Culture and Identity

Kiara Aileen Machado, Centro, 2019, Oil on canvas, 182.88✕152.4cm

Culture does not limit us to the environment in which we are born — instead, it encompasses the ideas, beliefs, and social behavior that we adopt as we travel along the journey of life. However, when we stand at the crossroads of multiple cultures, how does this shape our personal identity and how we perceive ourselves?

The three artists featured in this FOCUS article employ different art forms to express how culture shapes their self-perception. Their artwork not only evokes the knowledge and beliefs of their own upbringing but furthermore draws on the ideas and customs that they grow to embrace. Using a plethora of art forms such as oil painting, ceramics, and textiles, all three artists explore how their interwoven cultures form the fabric of their self-identities.

Natalia Gleason Alcántara, Century of Waste, 2022, Ceramic, 89✕41✕22.5cm

For Mexican artist Natalia Gleason Alcántara, art is more than a way of expression. Instead, it is an extension of the self. Through different art forms such as pottery, enamel, and glazed ceramics, Alcántra expresses not only her life experiences but also shares her culture with the world. The majority of her works have Spanish titles. In ‘Sentido’ (2018), a sculpture made from vitreous enamel, the playful primary colors and insect patterns of the artwork are reminiscent of a child’s toy. Yet the visibly worn-out, corroded texture of the sculpture evokes a sense of nostalgia. Likewise, her artwork ‘Picker’ (2022) draws from her everyday life in the form of a glazed ceramic dustpan and ceramic balls of waste paper. While the items appear ordinary, the unyielding texture of ceramic seems to freeze the dustpan and paper in time, commemorating the commonplace objects.

Natalia Gleason Alcántara, Sentido, 2018, Vitreous enamel, 11.5✕11.5✕11.5cm

Born in California but of Guatemalan and Salvadoran descent, Artist Kiara Aileen Machado also explores her cultural heritage through art. Her vivid oil paintings such as ‘Centro’ (2019) feature tropical backgrounds and figures dressed in traditional Central American attire. By spotlighting her cultural background, Machado criticizes how mainstream US narratives often exclude and marginalize other cultural communities.
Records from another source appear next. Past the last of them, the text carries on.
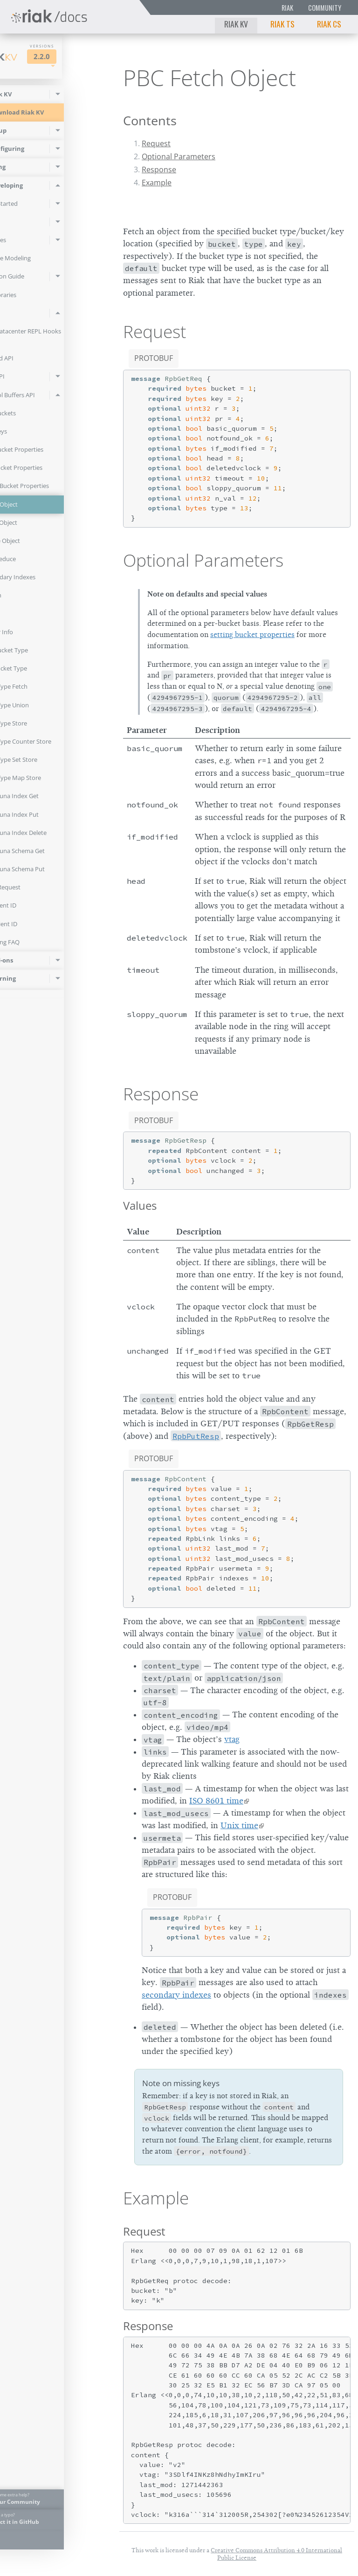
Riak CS (329, 24)
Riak (287, 8)
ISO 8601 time (216, 1800)
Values (140, 1205)
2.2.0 (82, 56)
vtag (232, 1739)
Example (157, 182)
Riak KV (236, 24)
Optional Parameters (178, 156)
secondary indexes (176, 1995)
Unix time (239, 1825)
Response (159, 169)
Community (324, 8)
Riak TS (282, 24)
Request (156, 143)
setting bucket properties (252, 634)
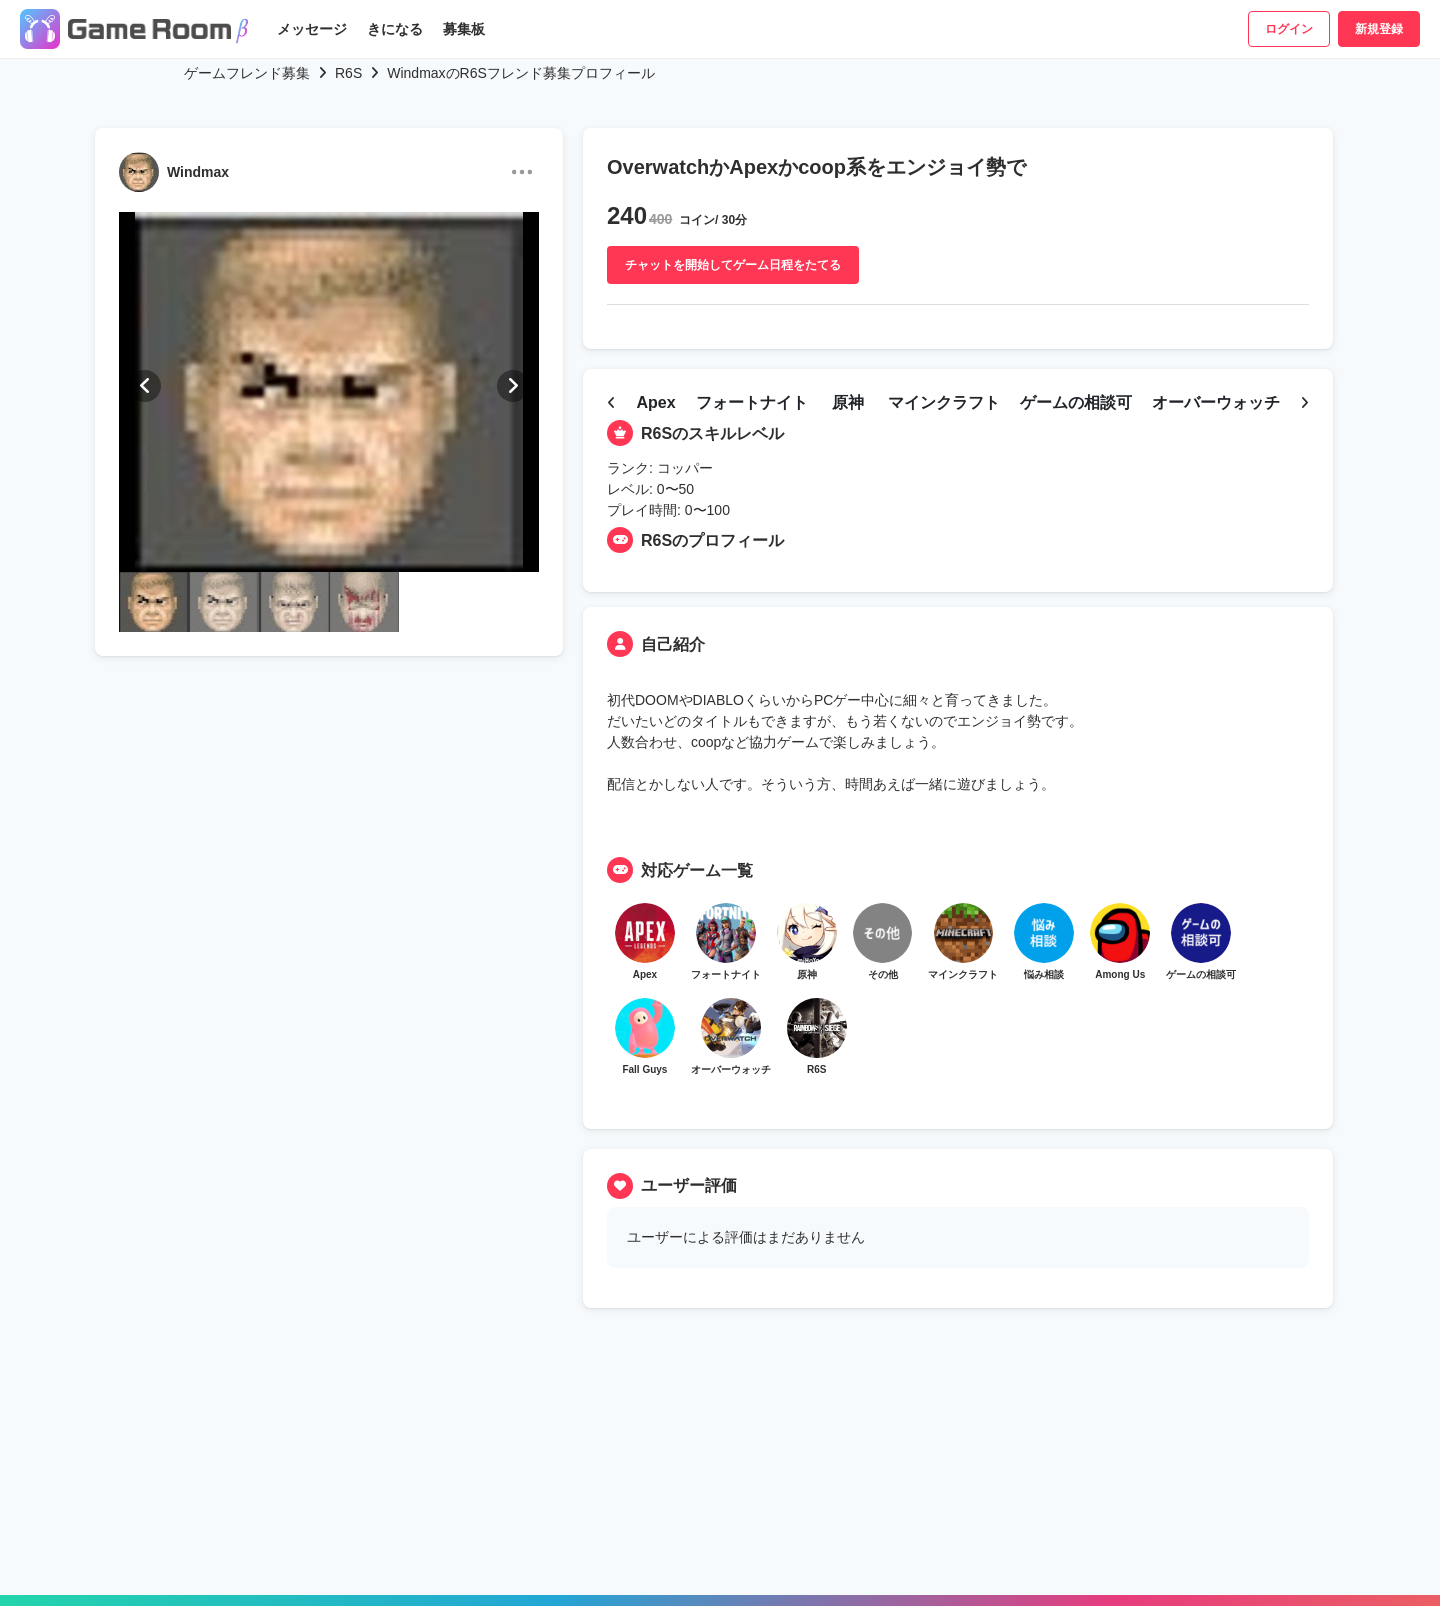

Kiara Aileen Machado, Centro, 2019, Oil on canvas, 182.88✕152.4cm

While the artworks of artists such as Alcántara and Machado explore their cultural heritage, textile artist Blair Treuer explores a culture that she grows to embrace. As a Scandinavian raised in Northern Minnesota, Treuer became captivated by the traditional Ojibwe culture after marrying her Native American husband. Several of her textile artworks reflect the Ojibwe ceremonial fabric. In her collection, ‘Portraits: An Identity Exploration’ (2020), Treuer integrates spiritual symbols such as the goldfinch into her art to celebrate the culture she has woven into her own identity. Ultimately, her works not only serve as a way of self-expression and exploration, they moreover prove that art is capable of transcending all social and cultural boundaries.